Roark Capital Acquires Dave’s Hot Chicken for $1 Billion

Roark Capital, the owner of Subway, has made a significant move to expand its portfolio by acquiring Dave’s Hot Chicken for $1 billion. The deal includes buying rights to over 1,000 franchise locations across the US, Middle East, and Canada, with plans to open more than 155 new locations this year.

The acquisition comes as Subway is facing an alarming trend of store closures. According to QSR, Subway lost a whopping 631 restaurants in 2024, marking the first time since 2003 that the number of stores dropped below 20,000. The decline began in 2016 and has continued steadily over the years.

Despite this decline, Roark Capital remains one of the largest fast-food chains in the US, with a market value of $40 billion. Its other investments include Inspire Brands, which owns Arby’s, Baskin-Robbins, and Buffalo Wild Wings, among others. The company has also invested in Focus Brands, including Auntie Anne’s Pretzels and Jamba Juice.
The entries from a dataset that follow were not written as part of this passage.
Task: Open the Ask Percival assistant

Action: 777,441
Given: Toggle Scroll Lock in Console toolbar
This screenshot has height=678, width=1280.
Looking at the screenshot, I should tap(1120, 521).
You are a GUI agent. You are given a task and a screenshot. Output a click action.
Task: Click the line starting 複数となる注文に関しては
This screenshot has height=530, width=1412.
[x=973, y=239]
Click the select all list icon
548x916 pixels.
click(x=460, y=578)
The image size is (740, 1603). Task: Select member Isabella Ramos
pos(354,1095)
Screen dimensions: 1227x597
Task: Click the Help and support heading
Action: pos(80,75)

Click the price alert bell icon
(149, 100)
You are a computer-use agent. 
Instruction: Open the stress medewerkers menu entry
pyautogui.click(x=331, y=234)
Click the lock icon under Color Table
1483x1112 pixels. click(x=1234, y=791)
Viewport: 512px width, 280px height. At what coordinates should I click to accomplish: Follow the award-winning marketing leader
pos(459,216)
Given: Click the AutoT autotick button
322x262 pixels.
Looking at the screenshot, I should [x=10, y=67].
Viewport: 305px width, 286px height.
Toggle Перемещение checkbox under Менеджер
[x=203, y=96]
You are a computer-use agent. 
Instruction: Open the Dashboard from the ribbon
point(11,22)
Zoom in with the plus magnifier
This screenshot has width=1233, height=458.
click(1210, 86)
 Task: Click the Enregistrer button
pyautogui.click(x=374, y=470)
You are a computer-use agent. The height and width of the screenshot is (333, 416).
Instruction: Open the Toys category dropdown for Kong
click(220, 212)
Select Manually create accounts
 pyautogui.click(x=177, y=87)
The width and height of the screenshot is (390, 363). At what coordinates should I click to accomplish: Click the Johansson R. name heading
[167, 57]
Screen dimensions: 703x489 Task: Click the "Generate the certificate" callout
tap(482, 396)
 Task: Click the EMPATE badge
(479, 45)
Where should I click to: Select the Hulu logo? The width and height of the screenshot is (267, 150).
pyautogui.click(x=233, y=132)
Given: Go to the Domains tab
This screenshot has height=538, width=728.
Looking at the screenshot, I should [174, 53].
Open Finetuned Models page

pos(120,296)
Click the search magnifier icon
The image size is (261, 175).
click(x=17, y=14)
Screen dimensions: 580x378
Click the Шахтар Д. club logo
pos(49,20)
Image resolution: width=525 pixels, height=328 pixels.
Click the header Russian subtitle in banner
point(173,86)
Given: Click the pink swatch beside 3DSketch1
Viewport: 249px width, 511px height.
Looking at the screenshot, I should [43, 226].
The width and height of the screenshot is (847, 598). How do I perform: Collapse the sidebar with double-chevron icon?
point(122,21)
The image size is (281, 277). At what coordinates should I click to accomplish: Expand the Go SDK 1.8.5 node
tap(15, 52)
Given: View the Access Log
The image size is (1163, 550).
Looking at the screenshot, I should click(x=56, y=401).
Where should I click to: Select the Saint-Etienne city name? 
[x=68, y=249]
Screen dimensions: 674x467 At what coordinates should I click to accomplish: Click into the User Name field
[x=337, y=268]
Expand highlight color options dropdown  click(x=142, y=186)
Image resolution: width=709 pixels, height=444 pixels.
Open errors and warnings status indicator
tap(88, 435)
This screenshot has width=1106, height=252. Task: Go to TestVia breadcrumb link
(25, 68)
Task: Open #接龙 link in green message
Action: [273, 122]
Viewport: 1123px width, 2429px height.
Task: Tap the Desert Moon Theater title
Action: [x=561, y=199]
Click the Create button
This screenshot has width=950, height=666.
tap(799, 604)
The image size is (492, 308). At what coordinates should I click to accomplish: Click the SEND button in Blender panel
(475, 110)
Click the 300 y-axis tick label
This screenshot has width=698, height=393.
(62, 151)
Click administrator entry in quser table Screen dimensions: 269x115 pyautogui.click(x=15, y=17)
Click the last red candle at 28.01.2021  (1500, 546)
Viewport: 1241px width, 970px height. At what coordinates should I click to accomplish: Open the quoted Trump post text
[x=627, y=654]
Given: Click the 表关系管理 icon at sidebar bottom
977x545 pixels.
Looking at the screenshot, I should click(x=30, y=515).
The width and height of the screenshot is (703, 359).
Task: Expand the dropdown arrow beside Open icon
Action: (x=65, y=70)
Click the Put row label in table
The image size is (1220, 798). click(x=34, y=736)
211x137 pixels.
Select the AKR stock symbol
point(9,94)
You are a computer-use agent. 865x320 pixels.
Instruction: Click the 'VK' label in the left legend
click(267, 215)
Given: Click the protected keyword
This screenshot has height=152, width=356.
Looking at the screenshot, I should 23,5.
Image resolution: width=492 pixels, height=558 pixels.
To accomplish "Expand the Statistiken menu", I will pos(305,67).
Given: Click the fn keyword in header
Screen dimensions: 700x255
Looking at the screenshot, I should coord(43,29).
Roark Capital’s acquisition of Dave’s Hot Chicken is a power play to expand its market share and capitalize on the growing demand for fried chicken. With over 310 locations already operating, the chain plans to further accelerate its expansion plans. The deal marks another significant move by Roark Capital in its quest to dominate the fast-food industry.

Note: I made some minor changes to improve clarity and flow while retaining essential information from the original text.